EXERCISE INSTRUCTIONS:
(1) Reproduce the stretch of the passage about Vicky from "The cause of" through "something like this.", switching "mourning" to "grief".
(2) Answer these questions from the passage about Vicky:
(a) What school year was Vicky in when the writer met her?
(b) Where was the family summer cottage?
(c) What did the young man on the ferry leave with Vicky?
(3) Translate this sentence from the passage about Vicky into Spanish: "That appointment began a friendship which lasted many years, a friendship which allowed me to participate in some significant moments in her life including her baptism and later her marriage."

EXTRACTED TEXT:
____
Her parents were good, moral people who had had some negative
religious experiences of their own. So, not wanting to expose Vicky to similar trauma, they chose
a course of upbringing (at least with regard to spiritual things) which
could best be described as hands-off. By the
time I met Vicky she was a high school junior -- attractive, intelligent,
well-liked, and determined to fill the spiritual vacuum which she felt she
had in her life. Our paths crossed when she made an appointment with me one
day. Now you
have to understand that when most teenagers find themselves in a
minister’s office, it’s either the result of some heavy finessing or
outright coercion, but Vicky came to me “out of the blue” on her own
initiative. That appointment
began a friendship which lasted many years, a friendship which allowed me to
participate in some significant moments in her life including her baptism
and later her marriage. I share
all of this with you by way of background because when I saw Vicky that
first time in my office, I might well have classified her among the great
company of mourners with whom ministers come in contact regularly.
The cause of her mourning had nothing to do with death or boyfriend
problems. It rather had to do
with a spiritual vacuum that she desired to fill. What
Vicky told me that day went something like this.
The previous summer she had been riding a ferry to the family summer
cottage on Bainbridge Island near Seattle.
While on the ferry, she had been approached by a young man.
Now we all understand that girls like Vicky are used to being
approached by young men, but his one was different.
He wanted to talk about being saved, and he left her with a religious
tract which explained what he meant. This
experience for Vicky was neither positive nor negative.
It was just interesting, because she discovered that she was in fact
interested in being saved. She
just didn’t know much about it. And
during the course of the summer (as she tells it) she went again-and-again
to a little log down on the beach where she would sit reading and re-reading
this gospel tract and considering its message. When she
came to me, her question was the product of a whole summer’s reflection.
____
ENTRIES PROVIDED:

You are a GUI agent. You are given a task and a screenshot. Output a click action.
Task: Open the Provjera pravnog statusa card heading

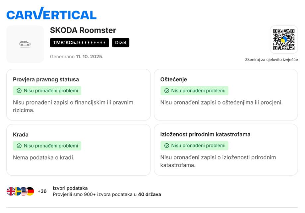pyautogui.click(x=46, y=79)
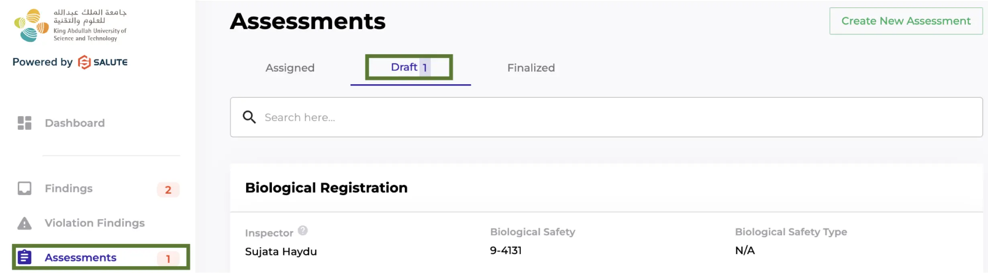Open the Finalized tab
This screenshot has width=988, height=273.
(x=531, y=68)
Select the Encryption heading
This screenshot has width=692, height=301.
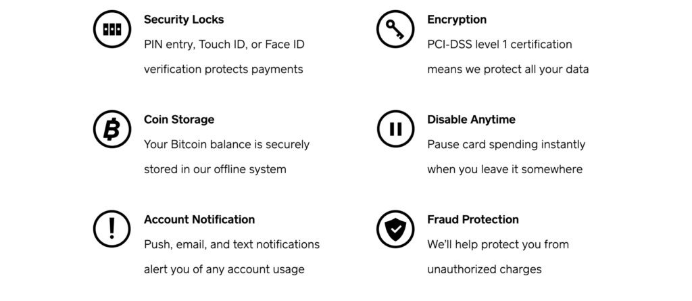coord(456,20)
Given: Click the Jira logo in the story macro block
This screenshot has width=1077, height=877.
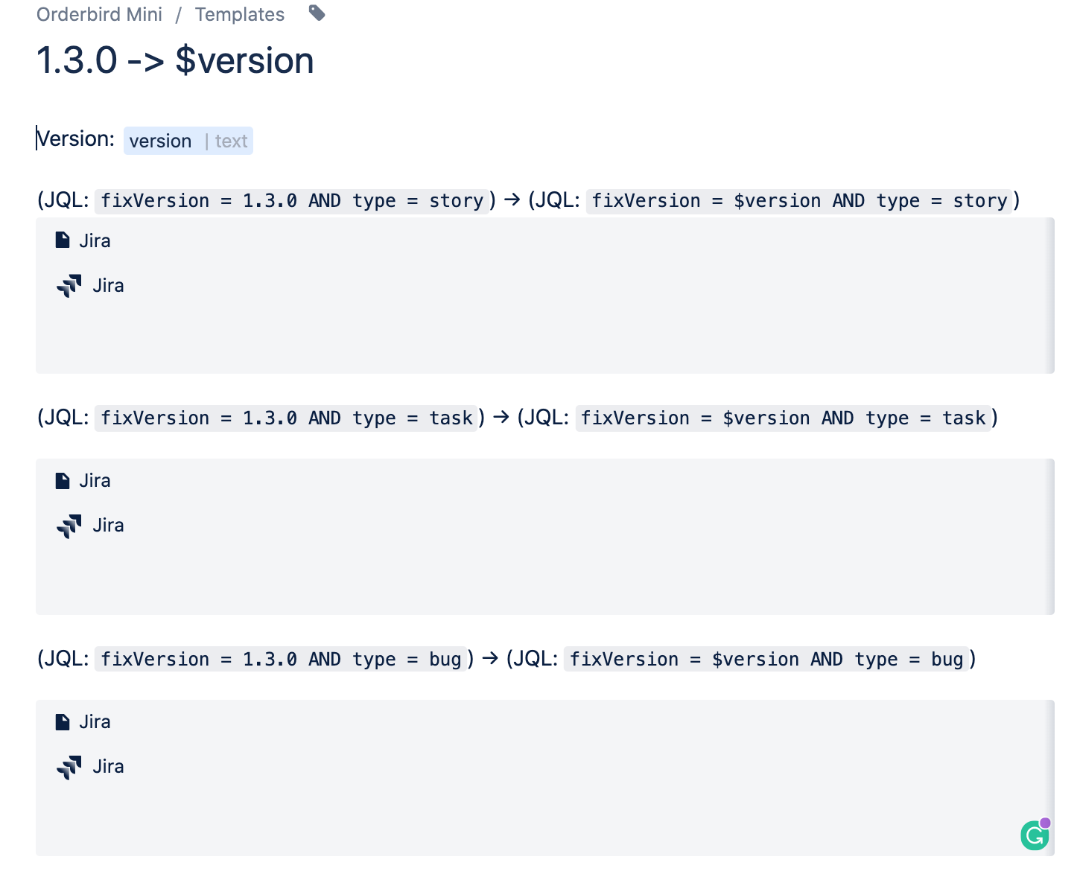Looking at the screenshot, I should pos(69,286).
____
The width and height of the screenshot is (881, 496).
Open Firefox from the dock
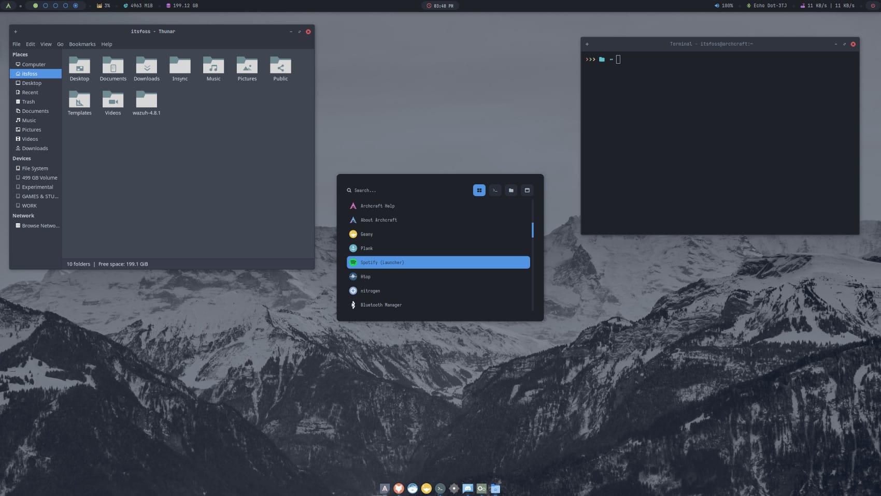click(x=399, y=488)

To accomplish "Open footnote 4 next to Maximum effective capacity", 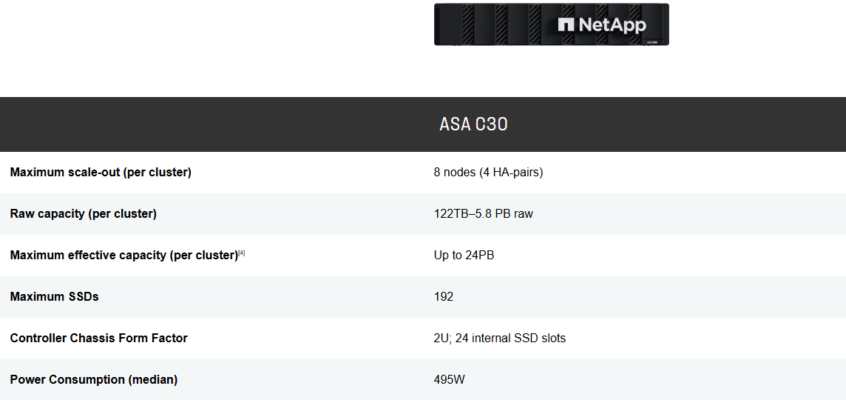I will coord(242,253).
____
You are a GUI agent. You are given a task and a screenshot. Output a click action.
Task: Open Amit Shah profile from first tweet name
____
SOLUTIONS:
(1)
The cause of her grief had nothing to do with death or boyfriend
problems. It rather had to do
with a spiritual vacuum that she desired to fill. What
Vicky told me that day went something like this.

(2)
(a) She was a high school junior.
(b) On Bainbridge Island near Seattle.
(c) A religious tract that explained what he meant by being saved.

(3) Esa cita dio comienzo a una amistad que duró muchos años, una amistad que me permitió participar en algunos momentos significativos de su vida, entre ellos su bautismo y, más tarde, su boda.